Just wanted to say I enjoy reading your posts and see your charts. After writing my own commentary, I'd often times come here and 85% of the time I agree with your posts. There's one thing you might be interested in tracking which might shed some light on specific stock pricing, it's call the max pain theory (got it from aaplpain website, google it if your interested). Based off of the weekly options open interest the following stocks should close Friday close to the max pain value (and within the upper and lower bounds). "max pain" means the stock will close where the most option holders will walk away with worthless options contracts.

Options indicated weekly closes:
NFLX: call is $105, put is $95, max pain is $97.5
AAPL: call is $550, put is $500, max pain is $525
GOOG: call is $740, put is $710, max pain is $730
AMZN:call is $270, put is $260, max pain is $265

Ben C Banks
1/10/2013 21:42:47

That is an interesting thought, and thanks for the compliment. I am glad you enjoy the blog. I looked into some of these max pain theories with individual stocks and it sure does look like some of these max pains are calling for a larger drop in the stock when the chart itself is a market leader (Ex $X). And therefore, I tend not to believe it as much. That would be an extreme move.

Also, I would imagine the problem with this strategy is that it changes daily.. Does it not?

Thanks for your input.

1/10/2013 22:58:21

A couple of things: I use these theories to get a sense of the 80% bounds on a per weekly basis. If the prices ends on one side or the other it provide a bullish/bearish signal for next week. Options close out on a weekly/monthly/quarterly basis so while it can change daily, the overall initial indication is a pretty good one. Usually checking in on Monday morning is the best time to look at the current week.

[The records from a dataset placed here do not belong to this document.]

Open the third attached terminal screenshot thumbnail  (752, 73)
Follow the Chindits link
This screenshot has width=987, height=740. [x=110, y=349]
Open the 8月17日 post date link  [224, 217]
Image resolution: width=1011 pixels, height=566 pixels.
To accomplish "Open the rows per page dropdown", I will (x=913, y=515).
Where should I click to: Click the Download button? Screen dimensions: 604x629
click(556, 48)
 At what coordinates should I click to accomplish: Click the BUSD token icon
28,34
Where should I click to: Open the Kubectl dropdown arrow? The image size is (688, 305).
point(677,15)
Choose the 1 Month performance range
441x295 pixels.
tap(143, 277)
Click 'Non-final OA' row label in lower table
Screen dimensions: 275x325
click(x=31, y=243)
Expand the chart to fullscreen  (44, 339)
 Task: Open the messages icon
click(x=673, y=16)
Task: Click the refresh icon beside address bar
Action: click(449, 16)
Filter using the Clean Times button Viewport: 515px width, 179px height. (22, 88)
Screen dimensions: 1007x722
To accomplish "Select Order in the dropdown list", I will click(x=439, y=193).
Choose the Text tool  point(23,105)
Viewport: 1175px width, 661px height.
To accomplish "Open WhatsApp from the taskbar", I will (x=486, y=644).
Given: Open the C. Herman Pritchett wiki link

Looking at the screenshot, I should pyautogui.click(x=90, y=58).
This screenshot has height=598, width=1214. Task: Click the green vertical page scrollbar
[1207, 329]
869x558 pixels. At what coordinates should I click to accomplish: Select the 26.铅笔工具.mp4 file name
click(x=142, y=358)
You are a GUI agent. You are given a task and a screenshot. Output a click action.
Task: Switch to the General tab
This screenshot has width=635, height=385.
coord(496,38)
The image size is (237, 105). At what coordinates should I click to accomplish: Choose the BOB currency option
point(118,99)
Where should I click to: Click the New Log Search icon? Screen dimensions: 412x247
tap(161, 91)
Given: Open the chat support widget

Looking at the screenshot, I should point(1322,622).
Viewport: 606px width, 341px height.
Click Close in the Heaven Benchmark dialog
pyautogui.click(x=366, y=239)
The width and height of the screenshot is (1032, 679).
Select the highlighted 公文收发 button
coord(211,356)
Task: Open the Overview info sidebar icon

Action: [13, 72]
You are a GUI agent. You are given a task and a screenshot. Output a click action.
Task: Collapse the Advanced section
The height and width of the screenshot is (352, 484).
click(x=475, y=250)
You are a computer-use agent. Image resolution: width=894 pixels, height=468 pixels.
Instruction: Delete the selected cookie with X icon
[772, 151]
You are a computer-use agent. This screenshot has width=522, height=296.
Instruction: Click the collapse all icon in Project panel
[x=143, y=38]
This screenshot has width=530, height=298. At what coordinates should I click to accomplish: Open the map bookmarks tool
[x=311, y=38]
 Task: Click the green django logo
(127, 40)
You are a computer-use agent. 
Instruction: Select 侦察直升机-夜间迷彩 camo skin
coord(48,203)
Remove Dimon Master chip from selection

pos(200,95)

Going off your example of $X for tomorrow, $24.5 is the put, $25.5-$26.0 is the call, so you've got a pretty large weekly range to play with. While it's likely that the stock will end tomorrow around $25.5-$26 ($25.75 would be perfect), ending sub $25 isn't out of the question because of the eventual gap fill it needs to do (Daily, Dec. 26th). Looking forward to next week is a little messy but I'll leave it up to you to develop your own theories to why there's a tight spread near $24-$25 and a spike in put interest at $18 (hint: think Alcoa, Large Funds, Protection and the New Year). As for accuracy, Travis keeps a running record of how the theory has held up here (http://aaplpain.com/?page_id=2). So tomorrow I'd expect a knee jerk reaction in $X then back to $25.75, if it ends higher, that's a bullish signal and vice versa.

1/11/2013 10:30:29

One last edit for my previous comment. In my $X example: A close near $25.75 would indicate bullish sentiment. A close near $24.5 would indicate a bearish sentiment. The max pain value isn't $25.75, but somewhere in the middle of $24.5-$25.75 (around $25.0 or slightly higher).